--- BEGIN TASK INPUT ---

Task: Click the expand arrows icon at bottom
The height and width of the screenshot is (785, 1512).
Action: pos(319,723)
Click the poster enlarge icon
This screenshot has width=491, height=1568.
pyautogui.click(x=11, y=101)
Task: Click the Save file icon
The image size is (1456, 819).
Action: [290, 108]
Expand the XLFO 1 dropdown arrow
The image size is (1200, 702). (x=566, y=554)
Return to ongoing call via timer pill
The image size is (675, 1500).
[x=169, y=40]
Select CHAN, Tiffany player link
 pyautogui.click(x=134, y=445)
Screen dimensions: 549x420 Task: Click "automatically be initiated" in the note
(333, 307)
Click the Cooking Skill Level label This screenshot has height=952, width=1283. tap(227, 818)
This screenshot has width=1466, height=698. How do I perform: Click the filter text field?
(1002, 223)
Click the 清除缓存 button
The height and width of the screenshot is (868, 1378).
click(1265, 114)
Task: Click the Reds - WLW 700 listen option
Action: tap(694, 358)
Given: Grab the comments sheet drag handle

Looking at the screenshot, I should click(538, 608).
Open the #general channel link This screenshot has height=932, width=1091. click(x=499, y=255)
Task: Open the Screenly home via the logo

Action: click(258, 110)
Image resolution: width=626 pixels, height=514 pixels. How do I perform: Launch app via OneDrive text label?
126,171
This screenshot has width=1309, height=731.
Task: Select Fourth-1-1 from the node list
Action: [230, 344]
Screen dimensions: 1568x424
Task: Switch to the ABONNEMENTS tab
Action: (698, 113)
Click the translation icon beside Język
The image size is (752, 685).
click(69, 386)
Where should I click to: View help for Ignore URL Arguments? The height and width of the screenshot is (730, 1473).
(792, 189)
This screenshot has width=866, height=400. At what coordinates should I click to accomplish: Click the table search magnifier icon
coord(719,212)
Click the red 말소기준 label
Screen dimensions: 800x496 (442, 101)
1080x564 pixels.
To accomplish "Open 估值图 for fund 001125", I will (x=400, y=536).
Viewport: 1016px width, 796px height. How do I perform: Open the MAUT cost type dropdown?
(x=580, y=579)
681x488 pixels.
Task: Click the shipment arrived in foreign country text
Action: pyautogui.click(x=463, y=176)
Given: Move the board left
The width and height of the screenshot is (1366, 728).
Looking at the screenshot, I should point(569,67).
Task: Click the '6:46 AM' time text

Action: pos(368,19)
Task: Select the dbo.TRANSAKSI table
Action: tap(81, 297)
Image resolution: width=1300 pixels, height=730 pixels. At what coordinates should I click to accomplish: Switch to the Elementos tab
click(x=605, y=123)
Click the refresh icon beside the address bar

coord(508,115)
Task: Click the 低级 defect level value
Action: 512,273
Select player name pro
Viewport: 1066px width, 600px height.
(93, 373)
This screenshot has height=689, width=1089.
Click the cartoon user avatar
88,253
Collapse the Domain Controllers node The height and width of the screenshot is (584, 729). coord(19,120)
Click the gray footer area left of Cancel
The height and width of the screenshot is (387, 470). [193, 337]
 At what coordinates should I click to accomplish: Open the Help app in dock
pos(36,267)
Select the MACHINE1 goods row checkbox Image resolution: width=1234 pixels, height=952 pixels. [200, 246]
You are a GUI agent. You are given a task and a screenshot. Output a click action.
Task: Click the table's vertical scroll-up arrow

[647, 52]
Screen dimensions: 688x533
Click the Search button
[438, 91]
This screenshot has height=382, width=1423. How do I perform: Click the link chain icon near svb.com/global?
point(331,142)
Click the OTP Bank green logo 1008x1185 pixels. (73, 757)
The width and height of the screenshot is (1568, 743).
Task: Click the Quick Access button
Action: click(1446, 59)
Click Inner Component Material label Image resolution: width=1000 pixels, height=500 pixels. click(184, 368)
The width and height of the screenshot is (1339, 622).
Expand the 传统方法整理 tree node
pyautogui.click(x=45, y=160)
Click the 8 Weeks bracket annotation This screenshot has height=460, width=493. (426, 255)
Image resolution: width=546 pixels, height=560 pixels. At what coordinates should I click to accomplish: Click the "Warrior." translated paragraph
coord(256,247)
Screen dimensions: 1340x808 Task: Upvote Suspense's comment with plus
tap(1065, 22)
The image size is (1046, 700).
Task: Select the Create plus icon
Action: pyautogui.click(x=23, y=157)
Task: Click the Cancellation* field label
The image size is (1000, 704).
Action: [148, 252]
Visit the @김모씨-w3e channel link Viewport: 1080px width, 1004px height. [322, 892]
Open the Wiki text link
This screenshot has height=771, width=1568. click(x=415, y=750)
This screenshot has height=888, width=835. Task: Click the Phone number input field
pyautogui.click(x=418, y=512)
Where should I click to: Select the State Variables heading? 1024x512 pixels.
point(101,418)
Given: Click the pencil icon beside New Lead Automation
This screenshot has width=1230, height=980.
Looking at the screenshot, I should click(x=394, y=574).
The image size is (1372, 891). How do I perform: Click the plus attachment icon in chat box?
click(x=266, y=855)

--- END TASK INPUT ---

• _WORK TO BE COMPLETED_
Start at the line that has "Viewport: 1016px width, 796px" and stop after the line that has "Action: pyautogui.click(x=463, y=176)". Give those lines again with "dropdown" changed to "menu" and everything else left as it is.

• _RESULT FOR THIS TASK_
Viewport: 1016px width, 796px height. How do I perform: Open the MAUT cost type menu?
(x=580, y=579)
681x488 pixels.
Task: Click the shipment arrived in foreign country text
Action: pyautogui.click(x=463, y=176)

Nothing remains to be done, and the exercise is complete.